• _Exercise requirements_: Repeat nothing but the line that contains "At what coordinates should I click to accomplish: Choose" and the lines after it, through the end of the listing, exactly as they stand; omit pictures.

• • •

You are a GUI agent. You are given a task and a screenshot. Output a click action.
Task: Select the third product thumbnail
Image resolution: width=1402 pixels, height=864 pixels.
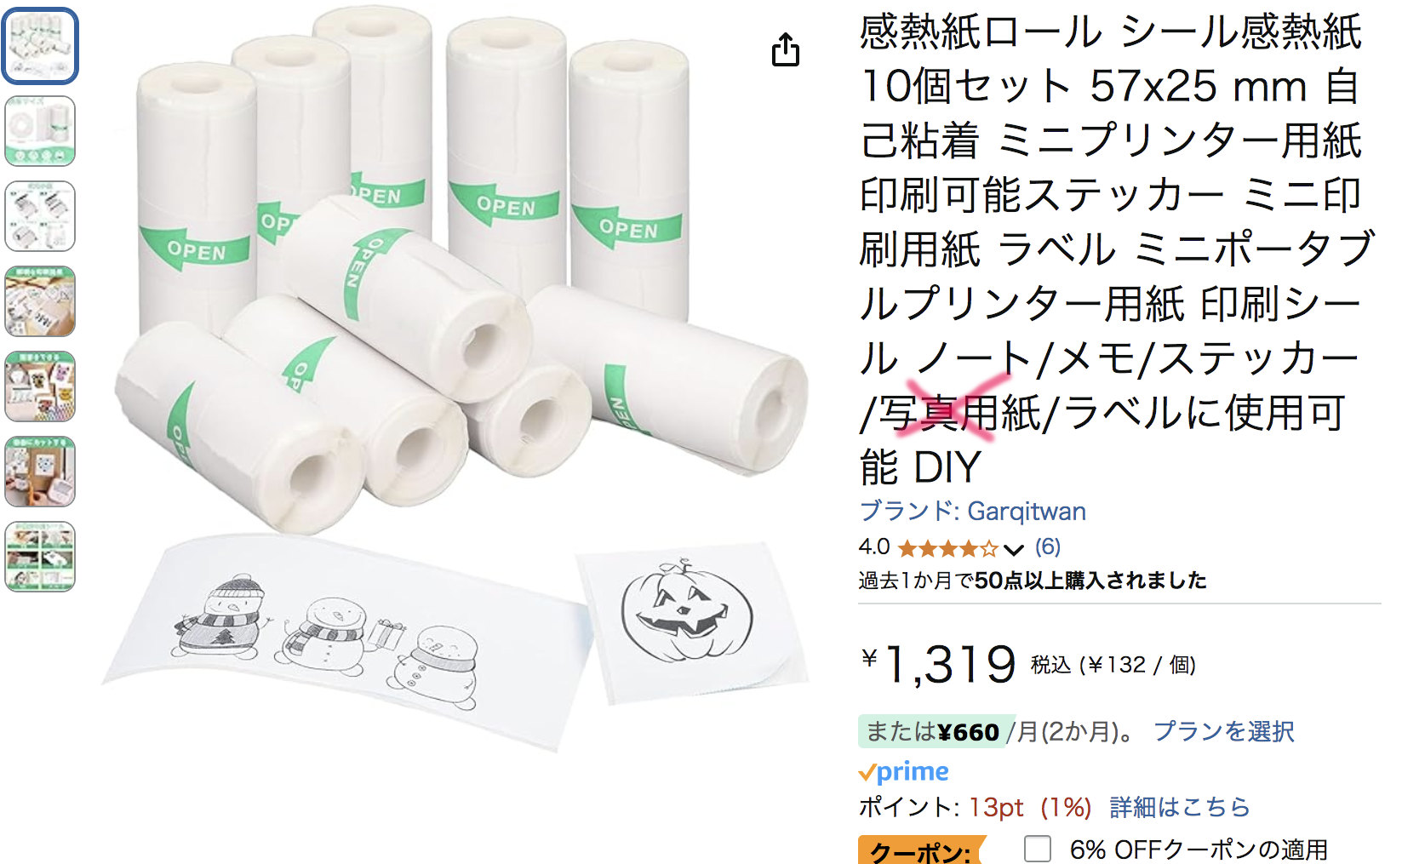(40, 216)
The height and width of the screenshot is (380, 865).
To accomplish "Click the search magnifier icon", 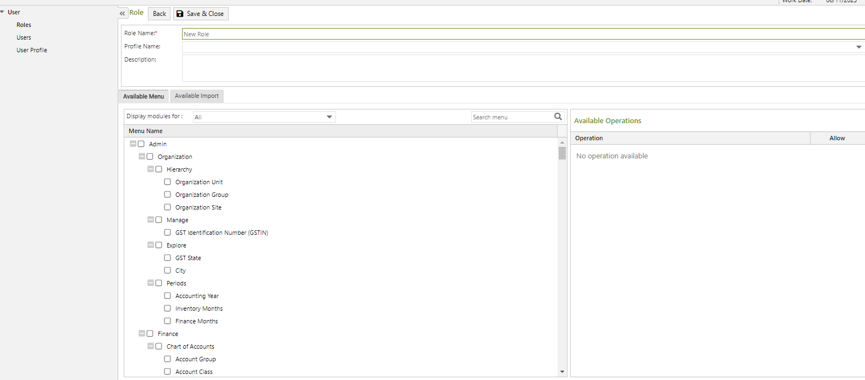I will pos(558,117).
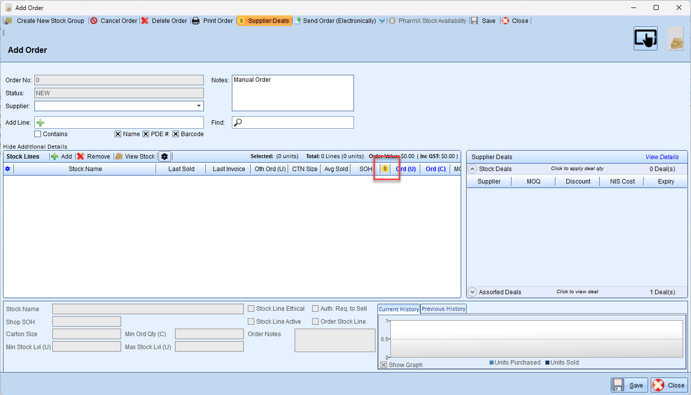Click the Delete Order red X icon
The image size is (691, 395).
[145, 21]
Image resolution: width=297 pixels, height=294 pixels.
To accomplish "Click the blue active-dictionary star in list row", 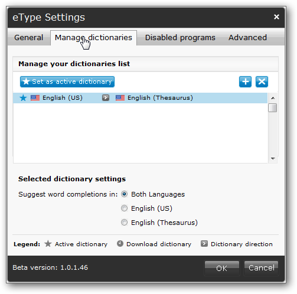I will coord(23,98).

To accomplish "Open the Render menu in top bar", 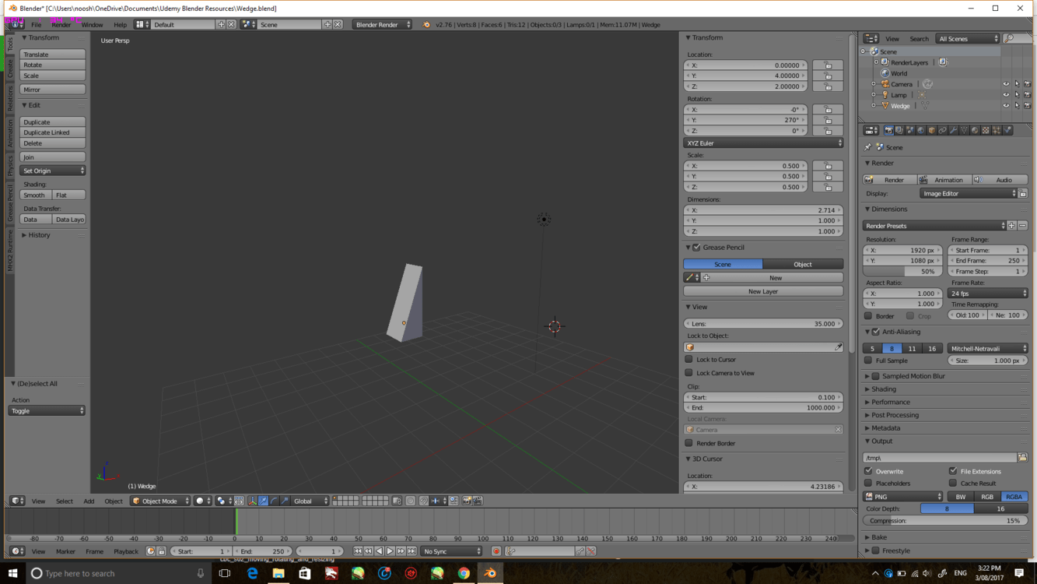I will 61,25.
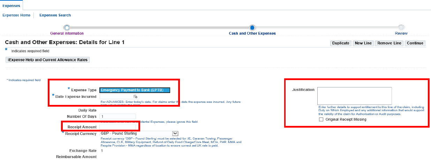Click the Cash and Other Expenses step circle
431x164 pixels.
point(252,28)
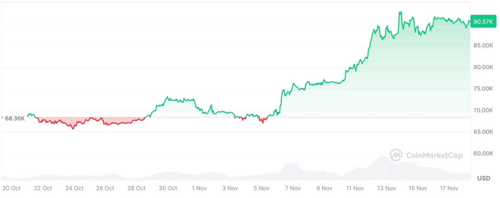Image resolution: width=500 pixels, height=198 pixels.
Task: Select the 13 Nov date label
Action: point(386,188)
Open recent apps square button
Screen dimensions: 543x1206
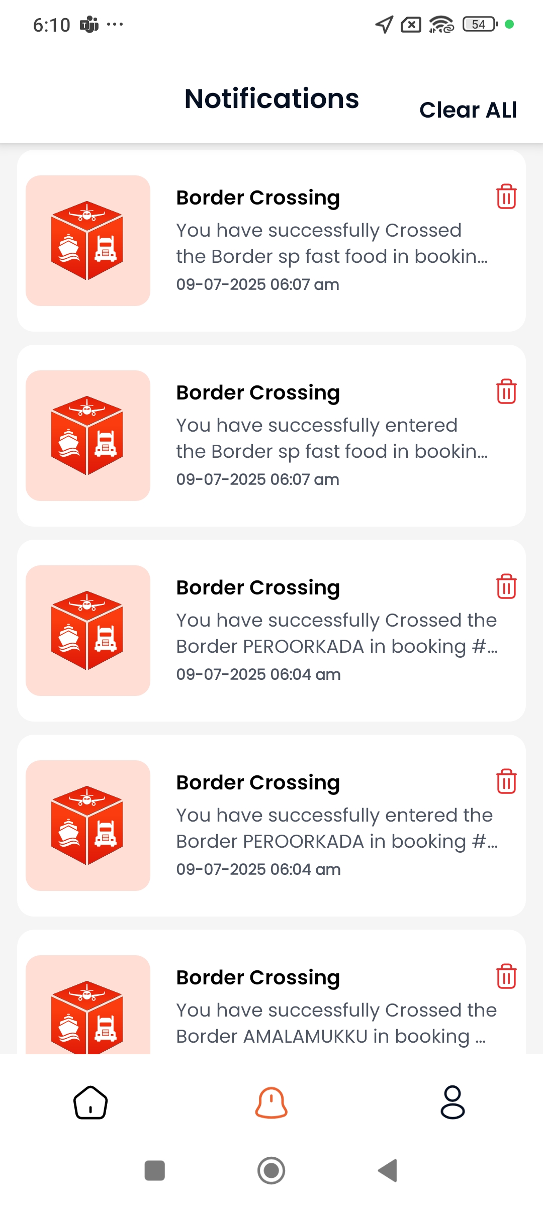point(155,1170)
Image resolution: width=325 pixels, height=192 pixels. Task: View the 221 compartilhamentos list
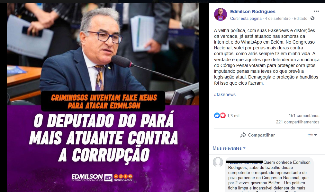click(x=298, y=122)
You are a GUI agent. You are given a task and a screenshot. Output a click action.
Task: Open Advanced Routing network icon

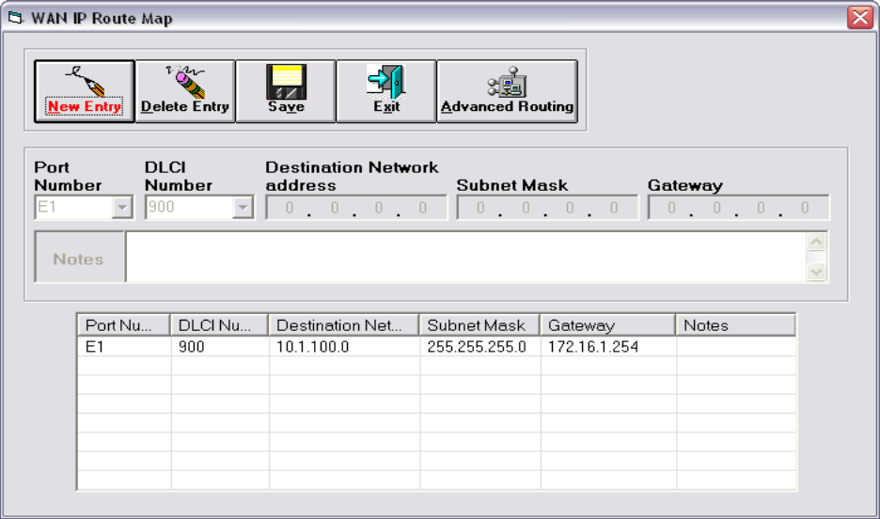click(507, 82)
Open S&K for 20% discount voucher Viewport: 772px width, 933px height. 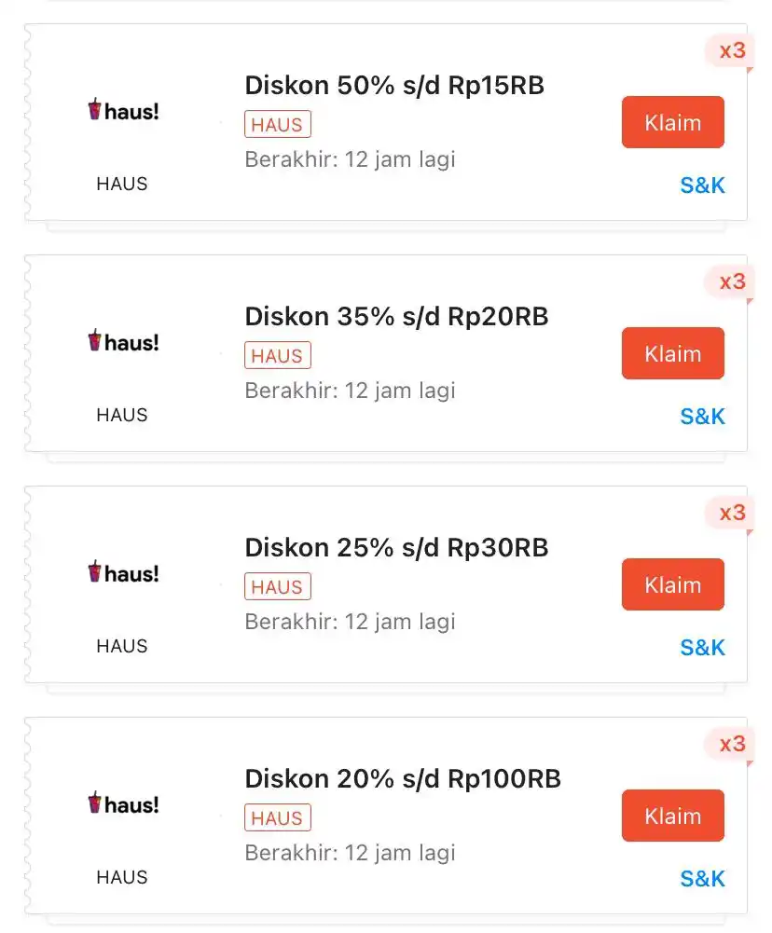click(702, 878)
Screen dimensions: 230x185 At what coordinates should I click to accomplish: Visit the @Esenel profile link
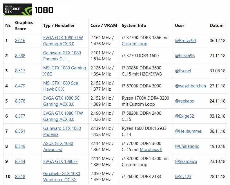tap(183, 71)
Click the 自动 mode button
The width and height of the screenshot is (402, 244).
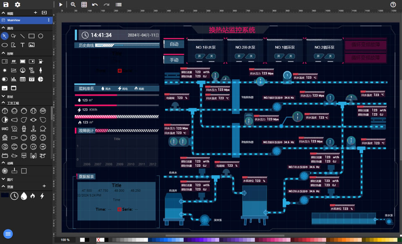click(174, 44)
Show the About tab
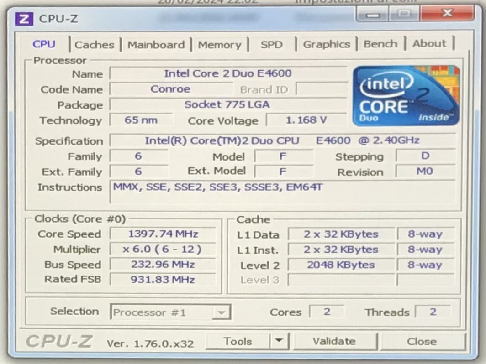 429,44
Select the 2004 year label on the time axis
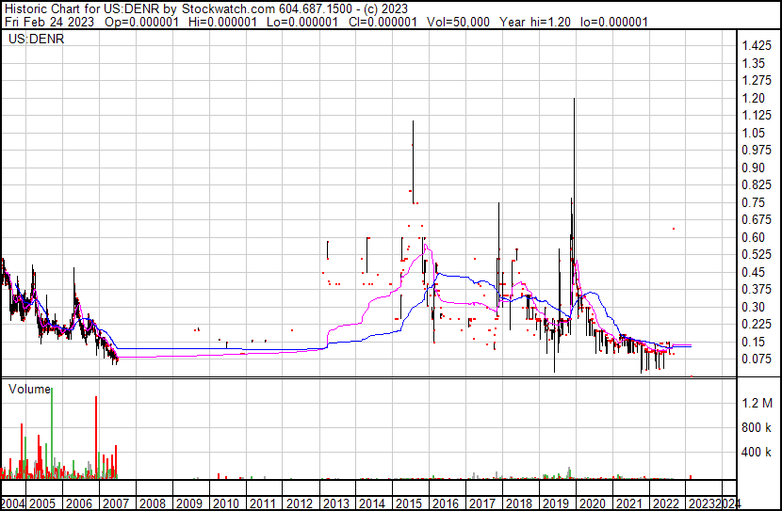This screenshot has height=511, width=782. tap(13, 503)
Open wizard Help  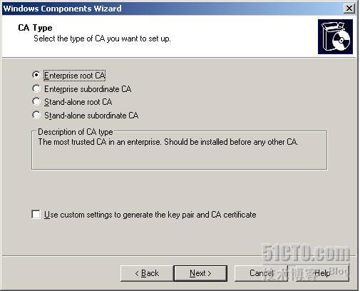(322, 273)
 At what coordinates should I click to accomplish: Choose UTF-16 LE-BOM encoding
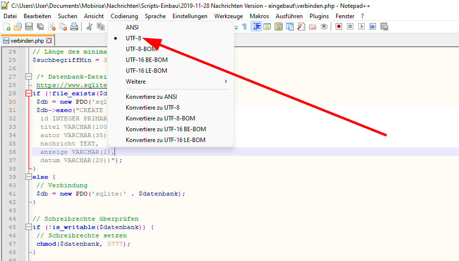click(x=146, y=71)
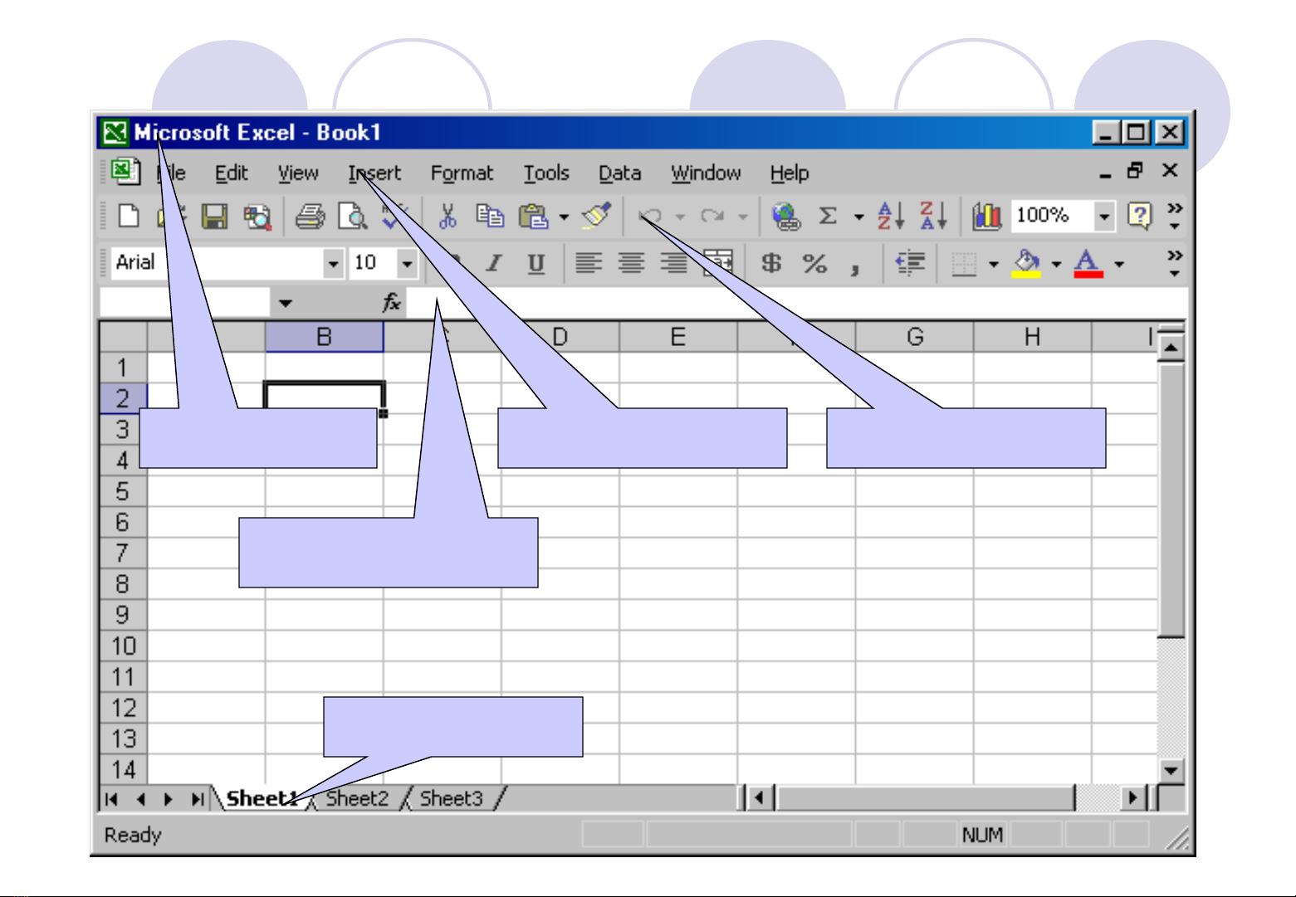Sort ascending with the A-Z icon

(x=890, y=217)
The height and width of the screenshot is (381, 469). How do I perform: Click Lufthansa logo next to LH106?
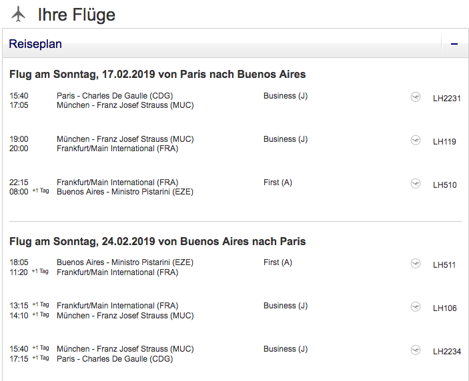tap(416, 306)
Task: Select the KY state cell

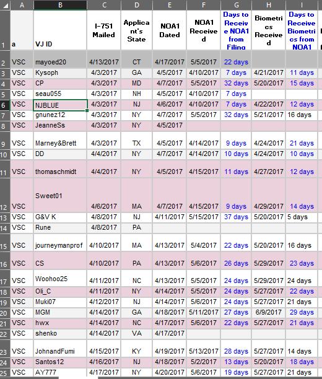Action: point(137,349)
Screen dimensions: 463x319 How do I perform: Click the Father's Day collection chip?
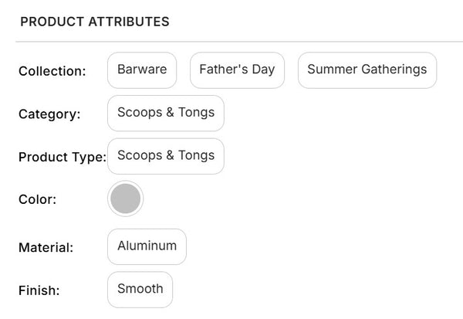click(237, 70)
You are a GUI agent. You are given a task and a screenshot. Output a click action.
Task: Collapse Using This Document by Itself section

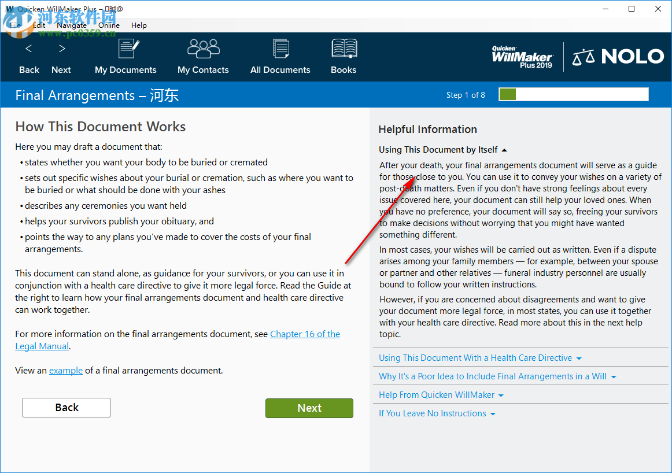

• • •

• _Your solution_:
 At what coordinates should I click to accomplish: Choose UTF-16 LE-BOM encoding
click(x=146, y=71)
Sort ascending with the A-Z icon

(x=890, y=217)
The height and width of the screenshot is (381, 469). How do I perform: Click Lufthansa logo next to LH106?
tap(416, 306)
Task: Select the KY state cell

Action: point(137,349)
Screen dimensions: 463x319 How do I perform: Click the Father's Day collection chip?
click(237, 70)
You are a GUI agent. You are given a task and a screenshot. Output a click action.
Task: Collapse Using This Document by Itself section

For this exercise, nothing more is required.